Ideas in Movement: Addressing Tensions in Anthropology, a conference for postgraduates in anthropology, will be held at the University of Aberdeen, October 28-29, 2013. The new deadline for proposals is May 31.
The Scottish Training in Anthropological Research (STAR) is proud to announce the 2013 RAI Postgraduate conference at the University of Aberdeen. Established in 2006, STAR fosters collaborations between social anthropology staff and research students from the Universities of Aberdeen, Edinburgh, Glasgow and St Andrews. Plenary speakers are Tim Ingold and Rane Willerslev.
Today, confronted with a world that appears more dynamic and rapidly changing, anthropologists are questioning some fundamental conceptions, arguing from different and often contradictory perspectives. As a guiding concept for this conference we have chosen the role of tensions within the contemporary anthropological debate. Such tensions, flourishing all around the discipline, mark not only its conceptual history, but also its constant engagement with the constitutional concerns of our world. Among many, we might highlight tensions between the real and the imaginary, the fluid and the static, discourse and perception, nature and culture, purity and hybridity, the visible and invisible, ethnography and anthropology, discovery and construction, and so on.
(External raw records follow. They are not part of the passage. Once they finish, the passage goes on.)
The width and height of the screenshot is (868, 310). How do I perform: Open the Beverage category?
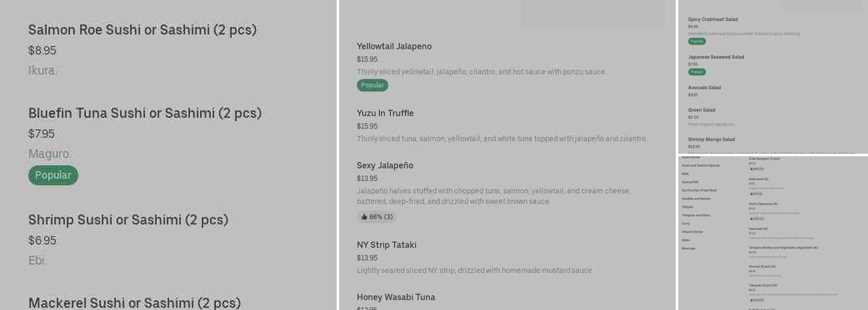688,248
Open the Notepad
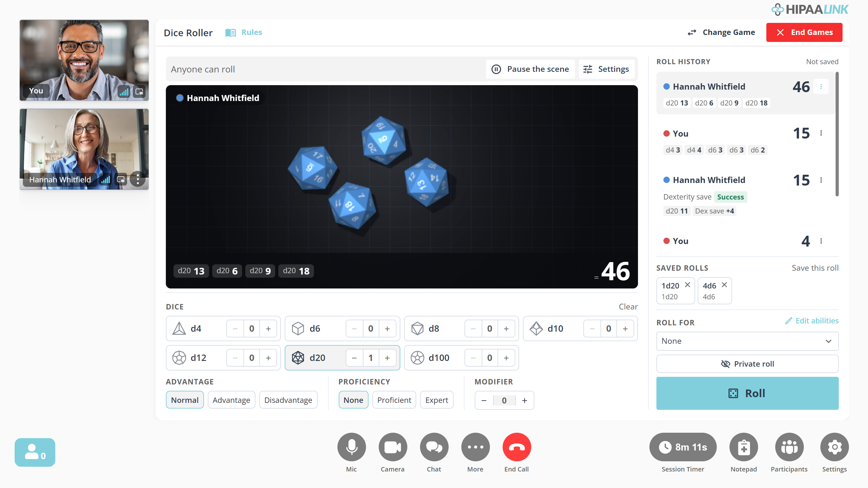 click(x=744, y=447)
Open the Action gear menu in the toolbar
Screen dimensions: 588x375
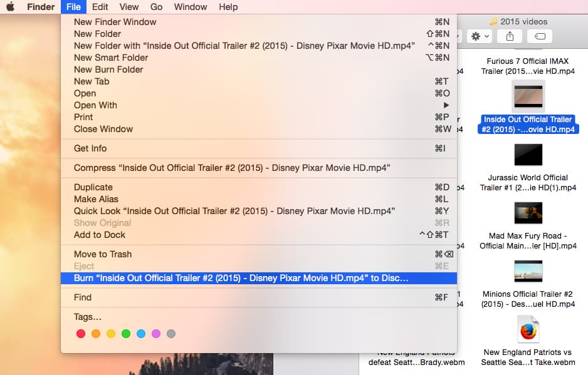[476, 36]
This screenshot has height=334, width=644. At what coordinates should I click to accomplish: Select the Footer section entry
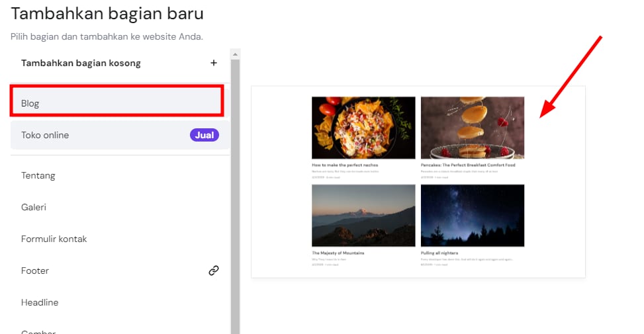(35, 271)

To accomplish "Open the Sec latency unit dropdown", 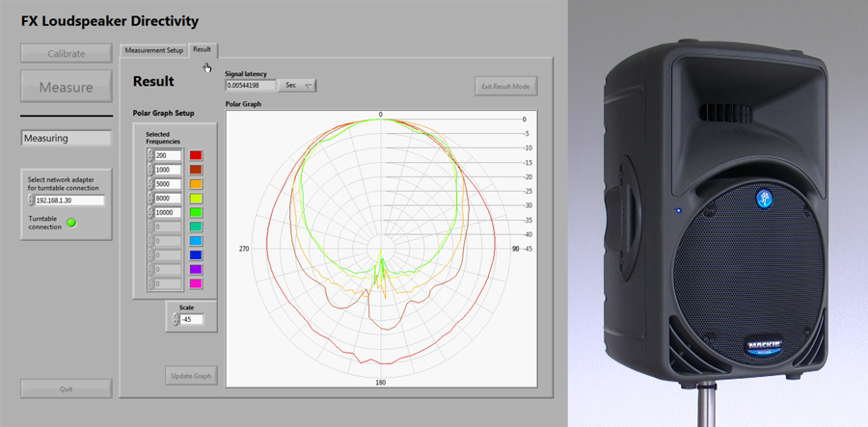I will [298, 86].
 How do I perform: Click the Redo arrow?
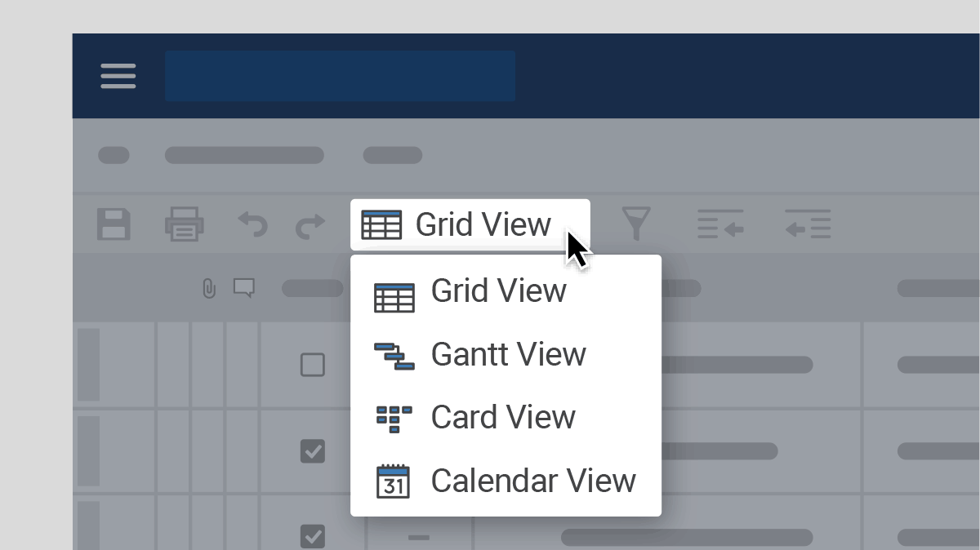(x=310, y=225)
Tensions have long been central to anthropological inquiries, and are still at the forefront of contemporary debates. As new ideas distance themselves from old ones, their resemblance seems paradoxical. Even as anthropologists bury the past trying to move beyond old tensions, they continually resurface in different forms. Having this in mind, important questions emerge: what does it mean to overcome old tensions? Do we really move beyond them? Are there alternatives to simply pushing against them? Moving away from naïve dualism and their simple dissolution, we invite postgraduate students and early career researchers from all sub-disciplines of anthropology and other related fields, to propose theoretical and ethnographic papers that engage with but by no means should be limited to some of these emerging and historical tensions.
Paper abstracts should be submitted to *firstname.lastname@example.org*.
Submissions should include name, institution, a 300 characters short summary and a 250 words long abstract. Please include three or four keywords below the body of the abstract.
In order to showcase emerging anthropological research in Scotland, a selection of papers will be gathered in a panel at the ASA conference that will take place in Edinburgh in 2014, an event once again organized by the STAR consortium.